Rapat yang berlangsung di Ruang Kerja Kadisparpora, Gedung Pinisi Lantai 2 ini, dihadiri langsung oleh Kasat Pol PP Andi Ashadi Oentoeng, S.E., M.M. Fokus utama pertemuan tersebut adalah menyusun langkah konkret penertiban terhadap adanya lapak dan gazebo baru yang tidak memiliki izin dan mengganggu estetika kawasan wisata.

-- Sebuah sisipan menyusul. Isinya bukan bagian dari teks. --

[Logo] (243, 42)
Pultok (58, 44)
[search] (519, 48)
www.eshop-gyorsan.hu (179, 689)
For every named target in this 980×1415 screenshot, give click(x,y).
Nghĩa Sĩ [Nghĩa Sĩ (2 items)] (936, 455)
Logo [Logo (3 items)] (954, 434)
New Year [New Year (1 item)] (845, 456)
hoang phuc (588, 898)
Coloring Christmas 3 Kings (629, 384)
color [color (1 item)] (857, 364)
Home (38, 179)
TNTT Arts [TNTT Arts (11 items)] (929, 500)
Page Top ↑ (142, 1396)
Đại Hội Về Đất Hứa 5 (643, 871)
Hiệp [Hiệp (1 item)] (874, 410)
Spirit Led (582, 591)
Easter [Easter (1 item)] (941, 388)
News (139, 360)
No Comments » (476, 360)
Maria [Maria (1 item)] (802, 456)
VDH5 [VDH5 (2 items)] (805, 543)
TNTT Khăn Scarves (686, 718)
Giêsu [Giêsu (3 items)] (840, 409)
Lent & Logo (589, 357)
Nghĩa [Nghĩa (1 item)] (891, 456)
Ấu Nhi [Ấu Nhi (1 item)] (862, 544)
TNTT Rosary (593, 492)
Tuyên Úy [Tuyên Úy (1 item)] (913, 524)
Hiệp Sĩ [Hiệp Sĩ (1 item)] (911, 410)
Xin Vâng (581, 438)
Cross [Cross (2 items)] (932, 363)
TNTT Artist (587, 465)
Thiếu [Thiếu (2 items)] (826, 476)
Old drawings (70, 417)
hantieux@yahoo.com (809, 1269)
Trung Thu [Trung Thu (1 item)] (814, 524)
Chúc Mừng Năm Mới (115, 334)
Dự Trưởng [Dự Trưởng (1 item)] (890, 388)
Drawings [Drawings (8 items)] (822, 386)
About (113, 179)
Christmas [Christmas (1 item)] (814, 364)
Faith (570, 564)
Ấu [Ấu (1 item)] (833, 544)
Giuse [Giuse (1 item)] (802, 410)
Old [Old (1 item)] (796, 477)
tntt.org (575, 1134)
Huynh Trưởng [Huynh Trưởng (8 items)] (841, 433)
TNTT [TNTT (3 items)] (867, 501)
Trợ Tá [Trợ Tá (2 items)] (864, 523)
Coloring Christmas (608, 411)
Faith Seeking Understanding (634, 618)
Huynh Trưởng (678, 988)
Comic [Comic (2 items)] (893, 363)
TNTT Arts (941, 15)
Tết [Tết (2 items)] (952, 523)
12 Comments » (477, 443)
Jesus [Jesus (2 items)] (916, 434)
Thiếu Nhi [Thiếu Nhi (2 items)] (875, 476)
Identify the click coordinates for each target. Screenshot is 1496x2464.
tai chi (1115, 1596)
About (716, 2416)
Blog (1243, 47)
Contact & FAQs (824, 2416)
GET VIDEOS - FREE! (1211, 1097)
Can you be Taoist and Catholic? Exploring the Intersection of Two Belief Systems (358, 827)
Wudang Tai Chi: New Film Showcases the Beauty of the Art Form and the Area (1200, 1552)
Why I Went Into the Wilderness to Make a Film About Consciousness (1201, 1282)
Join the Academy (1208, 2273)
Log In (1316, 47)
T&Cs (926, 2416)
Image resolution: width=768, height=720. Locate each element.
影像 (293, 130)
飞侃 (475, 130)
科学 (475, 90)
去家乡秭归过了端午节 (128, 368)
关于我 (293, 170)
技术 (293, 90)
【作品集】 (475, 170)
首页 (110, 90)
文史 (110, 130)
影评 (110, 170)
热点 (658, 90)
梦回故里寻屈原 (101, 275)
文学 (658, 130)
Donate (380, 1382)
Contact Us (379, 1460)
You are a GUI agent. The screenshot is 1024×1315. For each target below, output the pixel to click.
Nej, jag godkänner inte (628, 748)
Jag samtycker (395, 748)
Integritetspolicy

Hj. Hamrina mengungkapkan bahwa sebelumnya, Kepala UPT Kawasan Wisata Tanjung Bira (Mustamar, S.Sos) bersama Kasat Pol PP telah bergerak cepat menindaklanjuti surat larangan Bupati dengan turun langsung ke lokasi. Mereka telah memberikan teguran lisan maupun tertulis serta pemahaman secara persuasif kepada para pelaku usaha mengenai pentingnya menjaga tata ruang pantai.
Namun, sangat disayangkan langkah persuasif tersebut tidak diindahkan sepenuhnya. “Kepala UPT dan Kasat Pol PP sudah turun langsung memberi pemahaman, tetapi di lapangan kita masih melihat adanya penambahan lapak dan gazebo baru. Hal ini memaksa kita untuk mengambil langkah yang lebih tegas sesuai aturan,” ujar Hj. Hamrina.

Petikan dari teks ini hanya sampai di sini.